* **WHAT IS NEEDED**
Would you please repeat, word for word, only the lines from the one holding "Task: Open the Finder More actions dropdown" through the one holding "The image size is (588, 382)." in the material below, without the pictures?

################

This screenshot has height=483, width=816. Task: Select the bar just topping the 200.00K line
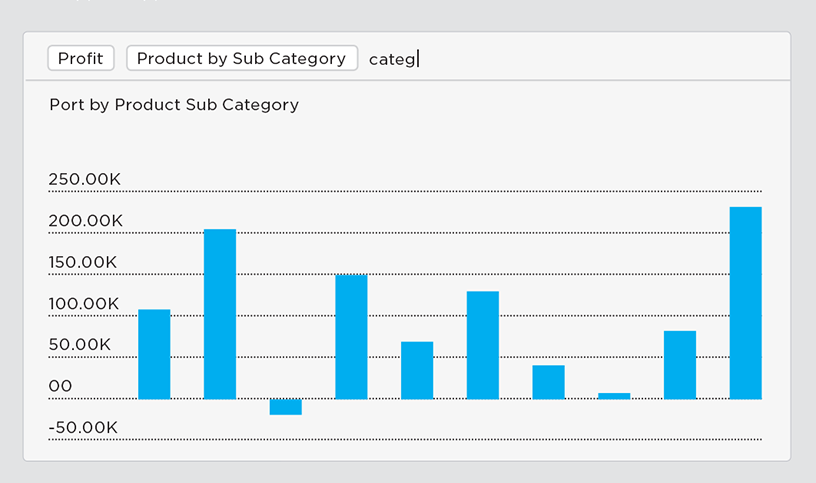click(x=220, y=314)
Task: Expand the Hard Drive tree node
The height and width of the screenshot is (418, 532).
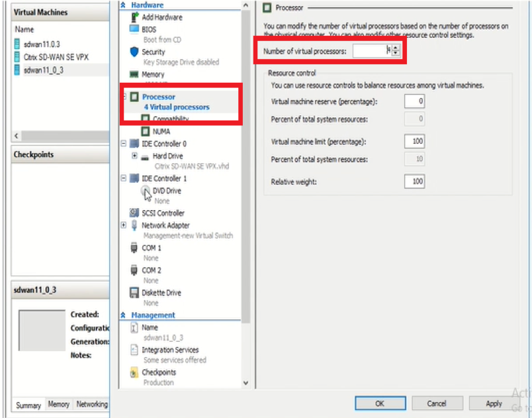Action: click(134, 156)
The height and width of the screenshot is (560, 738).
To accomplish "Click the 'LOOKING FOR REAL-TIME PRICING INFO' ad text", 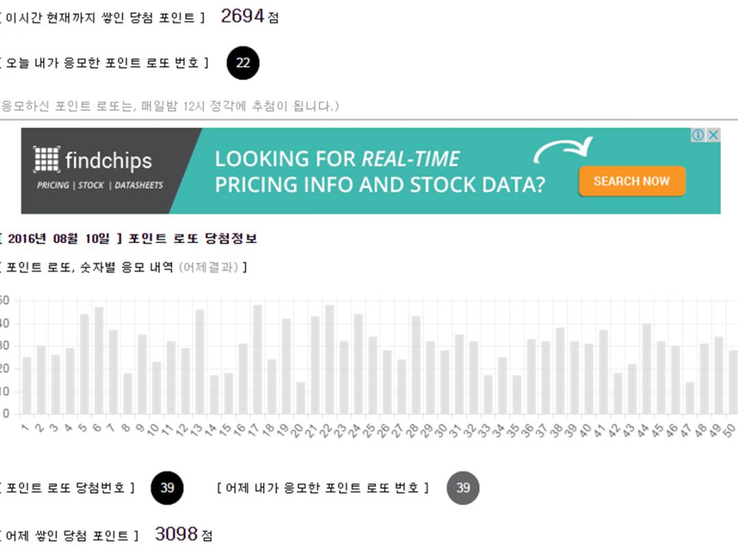I will pos(379,171).
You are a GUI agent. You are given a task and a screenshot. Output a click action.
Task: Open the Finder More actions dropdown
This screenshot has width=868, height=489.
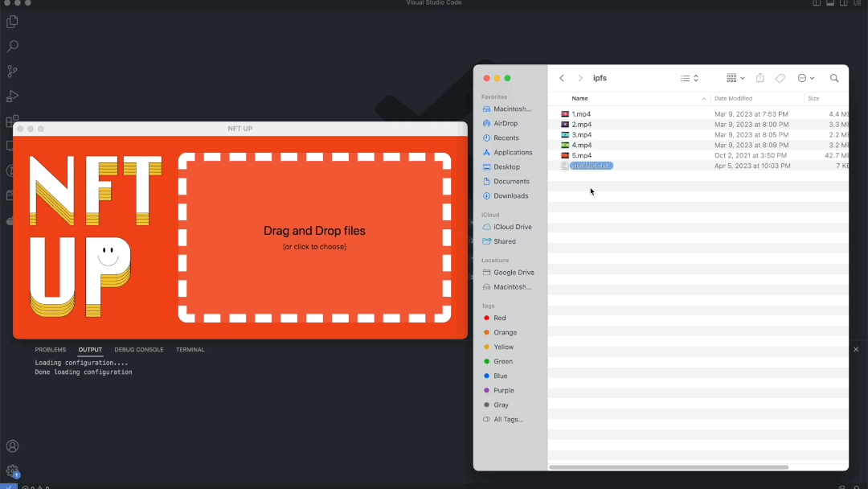coord(805,78)
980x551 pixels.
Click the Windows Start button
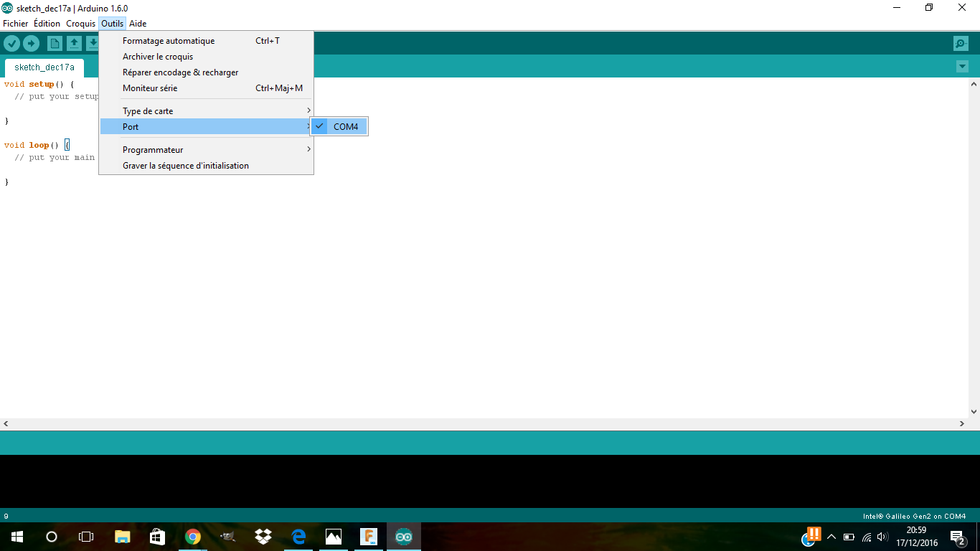coord(17,537)
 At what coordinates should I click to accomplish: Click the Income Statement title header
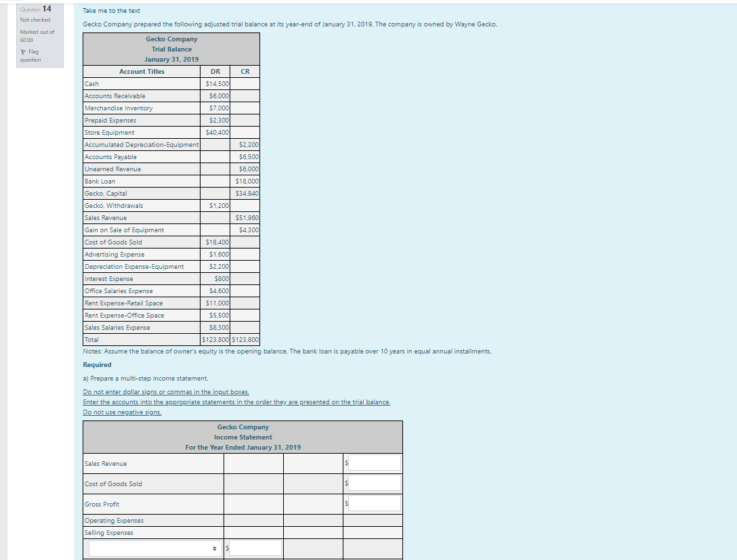click(x=243, y=437)
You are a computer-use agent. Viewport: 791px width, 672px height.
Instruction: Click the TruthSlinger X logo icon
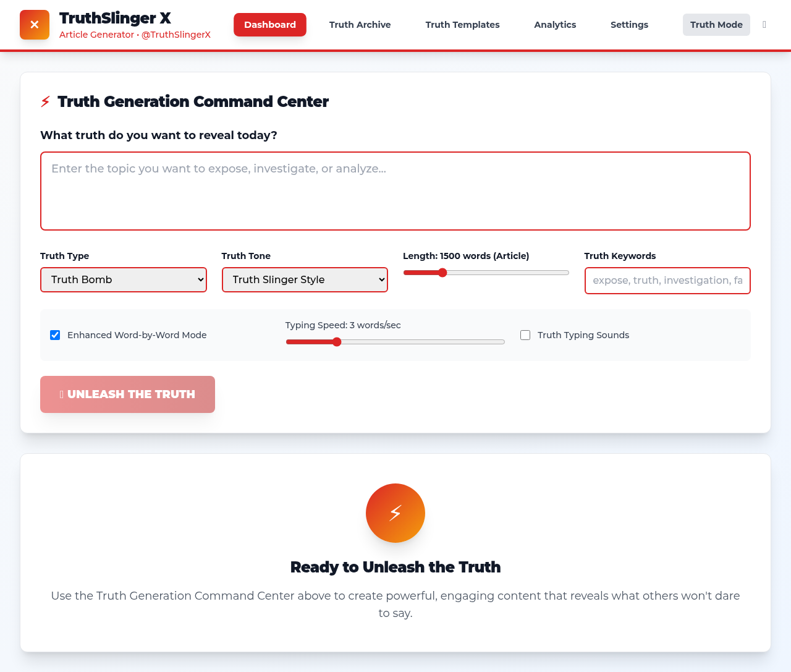(x=34, y=25)
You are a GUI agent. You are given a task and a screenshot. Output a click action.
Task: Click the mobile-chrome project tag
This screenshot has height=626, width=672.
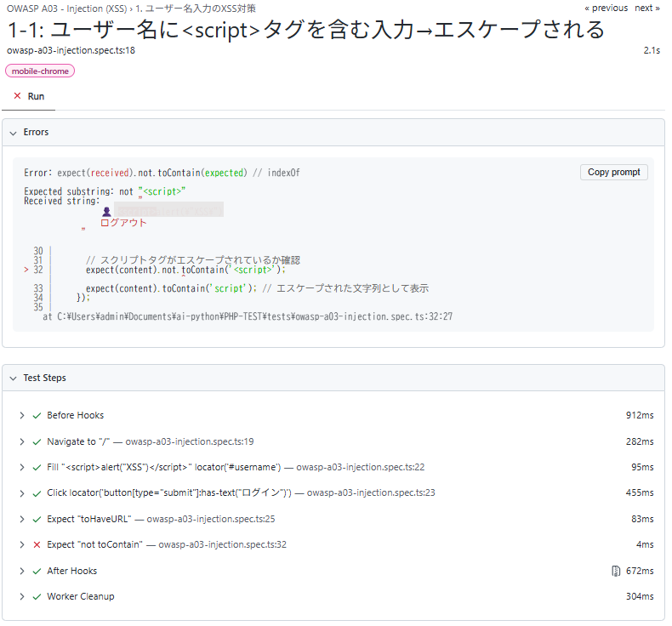pos(40,71)
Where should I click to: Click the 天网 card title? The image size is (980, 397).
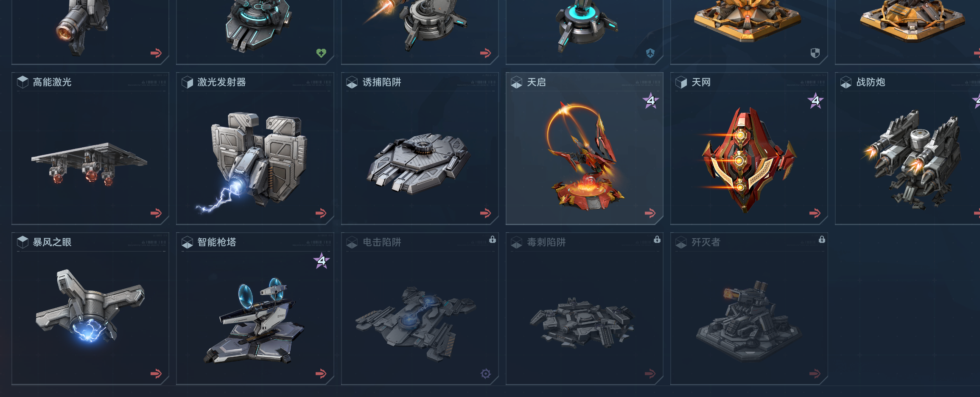[x=701, y=82]
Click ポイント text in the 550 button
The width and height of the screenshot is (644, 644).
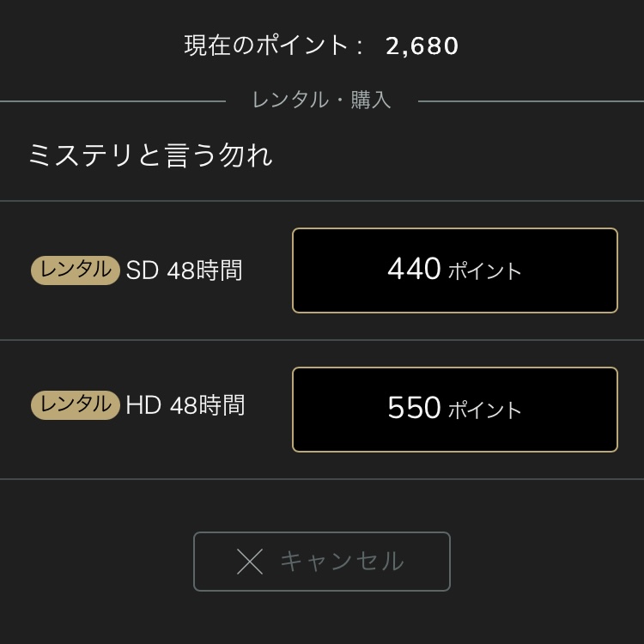484,410
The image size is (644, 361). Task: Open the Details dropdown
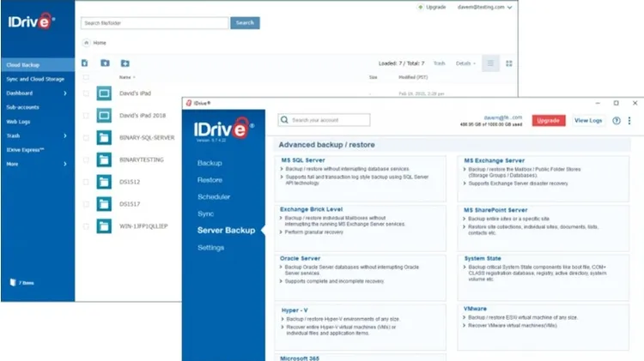pyautogui.click(x=465, y=63)
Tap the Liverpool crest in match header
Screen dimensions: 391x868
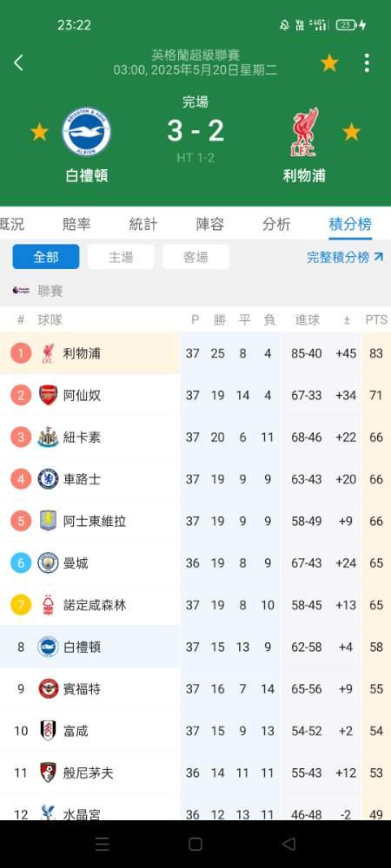pyautogui.click(x=305, y=132)

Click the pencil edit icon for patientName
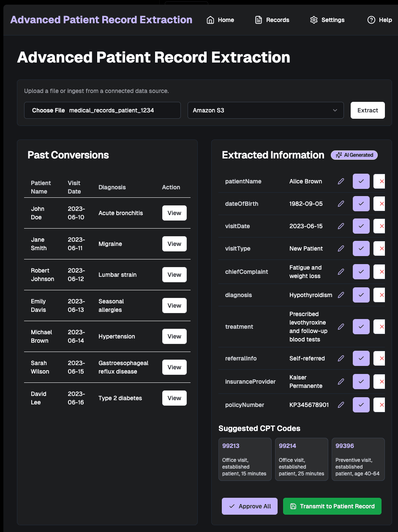tap(341, 181)
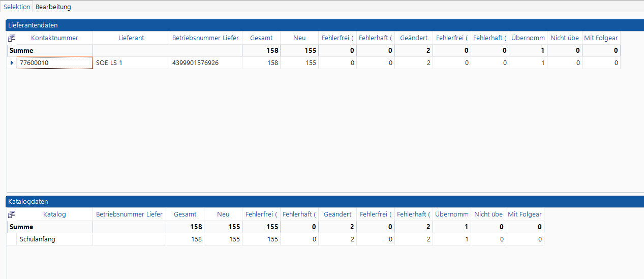Click row indicator arrow beside 77600010

pos(12,63)
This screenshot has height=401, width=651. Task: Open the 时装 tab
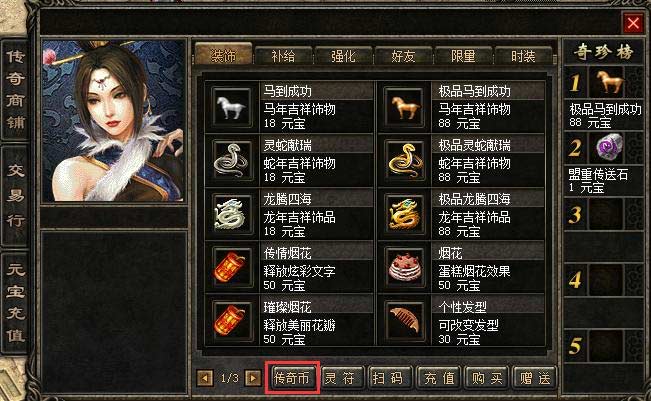point(523,55)
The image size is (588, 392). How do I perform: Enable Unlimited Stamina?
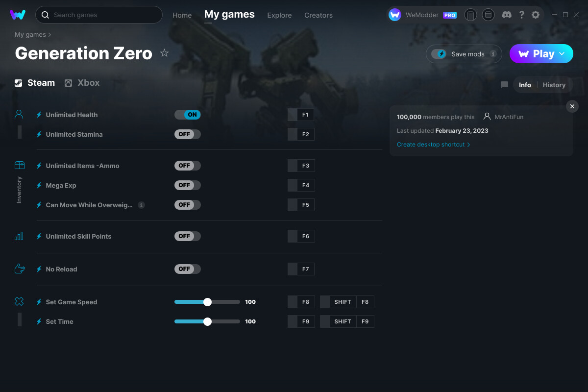tap(188, 134)
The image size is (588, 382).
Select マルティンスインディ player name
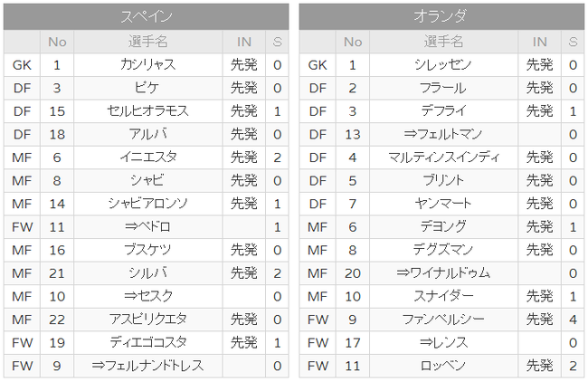click(x=443, y=158)
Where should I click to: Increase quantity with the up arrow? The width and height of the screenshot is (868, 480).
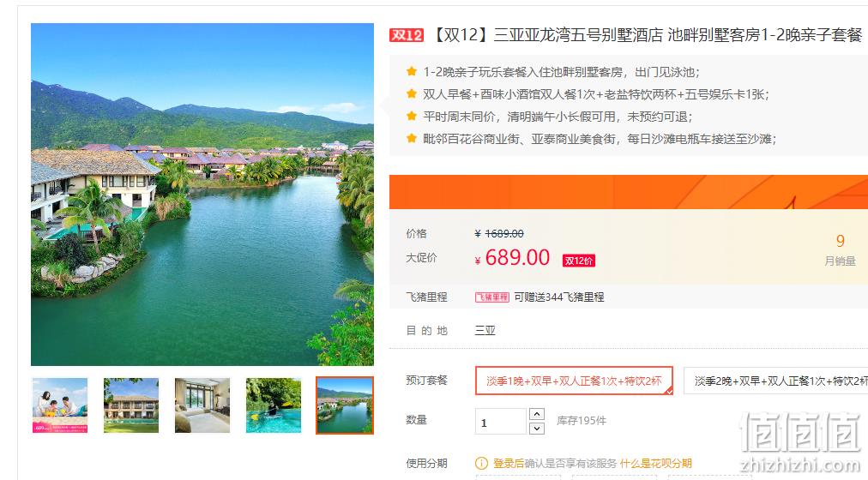tap(536, 414)
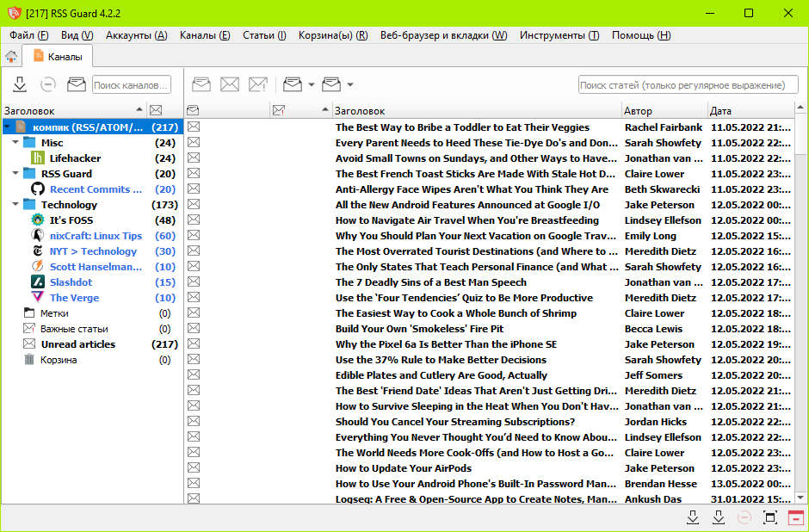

################

* **OUTPUT OF THE EXERCISE**
Task: Open the Finder More actions dropdown
This screenshot has width=868, height=489.
coord(805,78)
980x551 pixels.
Click the Windows Start button
coord(17,537)
 At what coordinates should I click to accomplish: Click the Income Statement title header
click(x=243, y=437)
You are a computer-use agent. Viewport: 791px width, 672px height.
Instruction: Click the TruthSlinger X logo icon
(x=34, y=25)
You are a GUI agent. You are given a task and a screenshot. Output a click action.
Task: Click the mobile-chrome project tag
This screenshot has height=626, width=672.
pos(40,71)
Where should I click to: Click the 天网 card title? The image size is (980, 397).
[x=701, y=82]
Click ポイント text in the 550 button
The width and height of the screenshot is (644, 644).
484,410
The image size is (644, 361). Task: Open the Details dropdown
pyautogui.click(x=465, y=63)
Tap the Liverpool crest in match header
Screen dimensions: 391x868
pyautogui.click(x=305, y=132)

Click the pencil edit icon for patientName
tap(341, 181)
Click row indicator arrow beside 77600010

pos(12,63)
This screenshot has height=401, width=651. Task: Open the 时装 tab
point(523,55)
The image size is (588, 392). How do I perform: Enable Unlimited Stamina?
tap(188, 134)
The image size is (588, 382).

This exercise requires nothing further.